**EXERCISE:** Rewrite every row below, requests included, shifting the coordinates in the answers by adding 56 to each number.

**EXCERPTED RECORDS:**
——
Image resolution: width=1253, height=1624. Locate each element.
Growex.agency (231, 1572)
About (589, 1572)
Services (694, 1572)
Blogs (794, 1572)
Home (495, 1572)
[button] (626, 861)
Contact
——
**WORKED SOLUTION:**
Image resolution: width=1253, height=1624. Locate each element.
Growex.agency (287, 1628)
About (645, 1628)
Services (750, 1628)
Blogs (850, 1628)
Home (551, 1628)
[button] (682, 917)
Contact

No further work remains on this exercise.